Applying the foregoing case law, we agree with appellant that the trial court erred in ruling the proffered out-of-court statement to be hearsay. The statement was not being offered to prove the truth of the matter asserted, that is, that the check was payment for a stereo that Turner had sold earlier that day. Rather, the statement was offered to demonstrate that appellant, having been told by Turner that the check was payment for a stereo, had no reason to doubt the validity of the check.

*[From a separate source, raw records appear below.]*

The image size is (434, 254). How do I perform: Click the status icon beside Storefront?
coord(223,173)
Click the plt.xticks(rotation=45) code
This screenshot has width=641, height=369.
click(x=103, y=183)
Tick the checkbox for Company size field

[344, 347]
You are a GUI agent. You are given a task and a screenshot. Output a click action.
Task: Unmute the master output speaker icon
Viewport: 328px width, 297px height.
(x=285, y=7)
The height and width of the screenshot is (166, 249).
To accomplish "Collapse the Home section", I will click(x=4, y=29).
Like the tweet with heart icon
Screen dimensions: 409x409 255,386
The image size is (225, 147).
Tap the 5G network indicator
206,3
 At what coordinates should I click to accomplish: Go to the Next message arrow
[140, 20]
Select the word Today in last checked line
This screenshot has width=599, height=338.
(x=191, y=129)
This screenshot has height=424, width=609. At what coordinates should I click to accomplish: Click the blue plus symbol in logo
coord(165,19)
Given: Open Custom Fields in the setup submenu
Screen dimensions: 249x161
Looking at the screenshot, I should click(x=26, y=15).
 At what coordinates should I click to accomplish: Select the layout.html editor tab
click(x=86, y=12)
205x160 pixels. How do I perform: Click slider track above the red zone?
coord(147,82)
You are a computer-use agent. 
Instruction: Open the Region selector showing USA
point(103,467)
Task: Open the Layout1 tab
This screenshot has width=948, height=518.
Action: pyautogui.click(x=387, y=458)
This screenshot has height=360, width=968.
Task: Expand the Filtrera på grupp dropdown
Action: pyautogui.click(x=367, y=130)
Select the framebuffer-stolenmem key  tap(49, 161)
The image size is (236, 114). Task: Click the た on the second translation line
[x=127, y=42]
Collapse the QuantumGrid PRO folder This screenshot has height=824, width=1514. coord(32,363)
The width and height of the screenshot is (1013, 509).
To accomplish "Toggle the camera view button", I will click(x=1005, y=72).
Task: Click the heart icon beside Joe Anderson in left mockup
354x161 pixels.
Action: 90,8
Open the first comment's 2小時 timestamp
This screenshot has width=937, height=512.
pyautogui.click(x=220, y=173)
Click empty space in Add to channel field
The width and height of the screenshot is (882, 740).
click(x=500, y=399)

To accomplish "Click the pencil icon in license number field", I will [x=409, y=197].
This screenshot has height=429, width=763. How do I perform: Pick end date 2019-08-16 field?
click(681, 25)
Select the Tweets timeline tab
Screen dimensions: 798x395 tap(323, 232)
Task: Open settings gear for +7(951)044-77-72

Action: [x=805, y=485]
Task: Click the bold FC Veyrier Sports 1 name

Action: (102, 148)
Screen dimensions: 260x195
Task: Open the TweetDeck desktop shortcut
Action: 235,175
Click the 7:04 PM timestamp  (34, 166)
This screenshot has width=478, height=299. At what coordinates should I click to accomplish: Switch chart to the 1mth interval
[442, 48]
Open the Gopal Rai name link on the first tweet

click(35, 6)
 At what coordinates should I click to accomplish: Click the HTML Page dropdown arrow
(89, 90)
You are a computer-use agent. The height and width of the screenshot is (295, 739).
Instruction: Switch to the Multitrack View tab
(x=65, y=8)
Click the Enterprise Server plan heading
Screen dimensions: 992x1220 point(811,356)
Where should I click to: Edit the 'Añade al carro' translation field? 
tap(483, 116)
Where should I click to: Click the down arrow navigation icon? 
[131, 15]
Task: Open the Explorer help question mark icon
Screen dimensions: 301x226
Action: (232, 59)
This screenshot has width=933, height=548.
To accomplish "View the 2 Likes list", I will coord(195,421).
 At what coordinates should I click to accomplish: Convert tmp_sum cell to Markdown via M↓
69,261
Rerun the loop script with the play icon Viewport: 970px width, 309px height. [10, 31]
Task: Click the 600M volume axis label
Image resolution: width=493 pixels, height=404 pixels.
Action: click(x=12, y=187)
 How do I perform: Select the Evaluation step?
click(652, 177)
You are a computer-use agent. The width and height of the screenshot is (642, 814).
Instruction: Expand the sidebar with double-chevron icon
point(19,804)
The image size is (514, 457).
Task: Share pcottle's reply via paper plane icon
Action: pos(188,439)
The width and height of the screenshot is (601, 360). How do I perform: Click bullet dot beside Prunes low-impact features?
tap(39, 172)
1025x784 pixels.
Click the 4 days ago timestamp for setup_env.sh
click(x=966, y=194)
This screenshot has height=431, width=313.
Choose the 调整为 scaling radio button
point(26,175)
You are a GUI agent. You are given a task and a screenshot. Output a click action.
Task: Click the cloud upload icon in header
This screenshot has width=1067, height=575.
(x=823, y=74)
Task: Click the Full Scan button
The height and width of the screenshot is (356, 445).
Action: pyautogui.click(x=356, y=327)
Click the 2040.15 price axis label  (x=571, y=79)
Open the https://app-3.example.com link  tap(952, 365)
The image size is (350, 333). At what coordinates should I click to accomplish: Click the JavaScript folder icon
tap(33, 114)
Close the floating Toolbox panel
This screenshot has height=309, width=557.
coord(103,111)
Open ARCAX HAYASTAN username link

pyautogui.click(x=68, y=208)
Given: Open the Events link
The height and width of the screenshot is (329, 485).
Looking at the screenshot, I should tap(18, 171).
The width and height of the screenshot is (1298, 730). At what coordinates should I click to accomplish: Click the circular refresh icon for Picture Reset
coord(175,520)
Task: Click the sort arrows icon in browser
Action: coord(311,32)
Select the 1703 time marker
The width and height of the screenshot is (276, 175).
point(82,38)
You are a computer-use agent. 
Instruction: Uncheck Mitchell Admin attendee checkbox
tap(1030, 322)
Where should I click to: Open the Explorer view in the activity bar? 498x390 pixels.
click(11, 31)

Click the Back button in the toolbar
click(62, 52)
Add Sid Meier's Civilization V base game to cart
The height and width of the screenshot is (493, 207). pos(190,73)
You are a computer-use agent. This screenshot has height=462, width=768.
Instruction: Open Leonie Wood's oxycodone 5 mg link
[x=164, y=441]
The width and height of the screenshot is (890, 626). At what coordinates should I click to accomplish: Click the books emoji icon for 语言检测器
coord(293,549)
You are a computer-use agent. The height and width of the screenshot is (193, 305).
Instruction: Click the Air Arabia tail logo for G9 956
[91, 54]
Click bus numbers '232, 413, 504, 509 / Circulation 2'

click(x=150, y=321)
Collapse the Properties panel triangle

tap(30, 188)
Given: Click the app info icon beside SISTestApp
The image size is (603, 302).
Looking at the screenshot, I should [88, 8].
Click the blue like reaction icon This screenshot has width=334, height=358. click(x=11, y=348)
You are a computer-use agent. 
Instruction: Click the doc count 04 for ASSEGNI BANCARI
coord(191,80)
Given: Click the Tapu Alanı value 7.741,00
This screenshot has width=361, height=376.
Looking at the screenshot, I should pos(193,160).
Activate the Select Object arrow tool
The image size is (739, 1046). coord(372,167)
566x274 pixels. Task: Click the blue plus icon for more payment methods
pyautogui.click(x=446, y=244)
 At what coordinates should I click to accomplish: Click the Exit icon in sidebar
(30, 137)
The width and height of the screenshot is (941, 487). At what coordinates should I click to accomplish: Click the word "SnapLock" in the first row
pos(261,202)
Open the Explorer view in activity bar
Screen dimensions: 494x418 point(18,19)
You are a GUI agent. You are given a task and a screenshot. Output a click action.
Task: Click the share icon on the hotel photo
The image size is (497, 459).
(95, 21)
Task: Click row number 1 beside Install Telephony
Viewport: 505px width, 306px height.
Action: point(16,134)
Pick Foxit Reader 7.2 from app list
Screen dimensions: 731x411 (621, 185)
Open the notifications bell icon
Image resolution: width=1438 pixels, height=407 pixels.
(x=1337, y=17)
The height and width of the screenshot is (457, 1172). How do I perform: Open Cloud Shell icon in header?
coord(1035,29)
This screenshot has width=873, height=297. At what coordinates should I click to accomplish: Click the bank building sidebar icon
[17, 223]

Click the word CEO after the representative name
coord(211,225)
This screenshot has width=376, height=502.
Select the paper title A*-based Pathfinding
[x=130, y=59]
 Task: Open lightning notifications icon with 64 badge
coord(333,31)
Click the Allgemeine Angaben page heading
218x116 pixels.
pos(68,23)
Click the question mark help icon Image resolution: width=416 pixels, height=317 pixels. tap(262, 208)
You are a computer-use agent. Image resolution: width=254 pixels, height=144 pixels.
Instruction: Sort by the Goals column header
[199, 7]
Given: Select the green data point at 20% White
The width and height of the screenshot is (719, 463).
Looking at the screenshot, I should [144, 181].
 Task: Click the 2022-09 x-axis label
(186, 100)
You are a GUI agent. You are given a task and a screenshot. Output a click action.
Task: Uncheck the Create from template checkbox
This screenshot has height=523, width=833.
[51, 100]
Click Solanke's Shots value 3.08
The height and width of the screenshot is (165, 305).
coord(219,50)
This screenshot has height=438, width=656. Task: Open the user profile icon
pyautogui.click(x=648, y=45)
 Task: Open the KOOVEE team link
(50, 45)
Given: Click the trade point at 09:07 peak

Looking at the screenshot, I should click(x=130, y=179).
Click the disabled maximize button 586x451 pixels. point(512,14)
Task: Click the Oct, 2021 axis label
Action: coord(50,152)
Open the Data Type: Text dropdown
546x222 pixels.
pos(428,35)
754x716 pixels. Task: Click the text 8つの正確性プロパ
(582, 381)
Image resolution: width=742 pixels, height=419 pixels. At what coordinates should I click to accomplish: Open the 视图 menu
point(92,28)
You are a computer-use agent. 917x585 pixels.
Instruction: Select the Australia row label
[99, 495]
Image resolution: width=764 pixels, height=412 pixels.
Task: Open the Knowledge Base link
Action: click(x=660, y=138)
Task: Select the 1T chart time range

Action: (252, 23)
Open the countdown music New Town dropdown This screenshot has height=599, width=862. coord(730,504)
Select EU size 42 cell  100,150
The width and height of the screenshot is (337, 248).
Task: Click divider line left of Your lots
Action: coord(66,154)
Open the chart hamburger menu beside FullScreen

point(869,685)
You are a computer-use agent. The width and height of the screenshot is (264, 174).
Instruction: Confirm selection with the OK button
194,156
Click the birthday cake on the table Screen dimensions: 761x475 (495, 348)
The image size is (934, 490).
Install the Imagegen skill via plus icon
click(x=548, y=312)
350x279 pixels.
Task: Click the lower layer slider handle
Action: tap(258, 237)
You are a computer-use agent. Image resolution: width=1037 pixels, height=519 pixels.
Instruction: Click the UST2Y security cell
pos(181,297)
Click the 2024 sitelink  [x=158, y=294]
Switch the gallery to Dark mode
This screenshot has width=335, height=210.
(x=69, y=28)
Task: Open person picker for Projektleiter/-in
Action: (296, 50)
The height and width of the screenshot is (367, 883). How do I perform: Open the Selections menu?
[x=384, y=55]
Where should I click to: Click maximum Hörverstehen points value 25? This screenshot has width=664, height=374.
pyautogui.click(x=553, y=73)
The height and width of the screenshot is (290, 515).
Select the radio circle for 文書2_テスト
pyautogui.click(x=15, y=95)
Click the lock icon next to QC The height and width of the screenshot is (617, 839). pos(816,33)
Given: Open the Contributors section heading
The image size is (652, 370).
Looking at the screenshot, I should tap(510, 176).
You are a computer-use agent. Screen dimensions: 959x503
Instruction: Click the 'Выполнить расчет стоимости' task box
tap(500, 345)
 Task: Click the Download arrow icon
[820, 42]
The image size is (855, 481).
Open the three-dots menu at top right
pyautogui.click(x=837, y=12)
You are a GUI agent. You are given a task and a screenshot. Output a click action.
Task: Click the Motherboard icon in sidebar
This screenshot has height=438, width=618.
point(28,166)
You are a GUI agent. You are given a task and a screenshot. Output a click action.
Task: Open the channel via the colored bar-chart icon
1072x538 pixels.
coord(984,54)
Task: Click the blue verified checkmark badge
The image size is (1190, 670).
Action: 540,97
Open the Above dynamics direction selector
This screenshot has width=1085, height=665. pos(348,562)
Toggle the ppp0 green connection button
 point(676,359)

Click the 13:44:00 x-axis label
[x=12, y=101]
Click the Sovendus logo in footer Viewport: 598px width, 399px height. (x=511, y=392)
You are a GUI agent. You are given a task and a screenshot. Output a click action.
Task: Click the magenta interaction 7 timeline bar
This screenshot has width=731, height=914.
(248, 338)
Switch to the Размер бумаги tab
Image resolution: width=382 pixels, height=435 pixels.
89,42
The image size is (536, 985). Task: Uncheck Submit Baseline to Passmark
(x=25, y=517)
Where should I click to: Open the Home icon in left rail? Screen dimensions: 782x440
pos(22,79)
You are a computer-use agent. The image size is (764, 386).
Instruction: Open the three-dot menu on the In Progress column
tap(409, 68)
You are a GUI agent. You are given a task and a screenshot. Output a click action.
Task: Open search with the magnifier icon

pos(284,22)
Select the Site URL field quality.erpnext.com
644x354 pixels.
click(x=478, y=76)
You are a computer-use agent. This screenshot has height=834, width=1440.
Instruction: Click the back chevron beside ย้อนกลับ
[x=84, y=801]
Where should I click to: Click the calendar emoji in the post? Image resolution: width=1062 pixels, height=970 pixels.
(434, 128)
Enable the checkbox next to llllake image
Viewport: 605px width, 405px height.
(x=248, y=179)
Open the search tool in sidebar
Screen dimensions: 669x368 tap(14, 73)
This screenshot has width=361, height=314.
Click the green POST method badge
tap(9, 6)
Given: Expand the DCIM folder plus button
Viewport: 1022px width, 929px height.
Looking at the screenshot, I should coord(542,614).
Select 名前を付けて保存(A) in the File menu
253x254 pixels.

The issue then becomes whether the trial court’s error is harmless. In this regard, the dispositive question is whether, viewing the disputed issue in the context of the entire trial, we are able to say beyond a reasonable doubt that the erroneous exclusion of this evidence did not contribute to the jury’s verdict or, alternatively stated, that there is no possibility that the error contributed to the conviction. Sibley v. State; E.B. v. State; State v. DiGuilio, 491 So.2d 1129 (Fla.1986). Applying this harmless error analysis to the instant facts, we must agree with appellant that Sterling Turner’s out-of-court statement was essential to appellant’s theory of defense. Specifically, the statement was probative of appellant’s claim that he had no reason to doubt the validity of the check and tended to disprove the existence of an essential element of the charged offense. As such, we conclude that the error in excluding this evidence cannot be deemed harmless.

Appellant’s second issue is without merit and we affirm without discussion.

REVERSED and REMANDED for a new trial.

WEBSTER, J. and SHIVERS, Senior Judge, concur.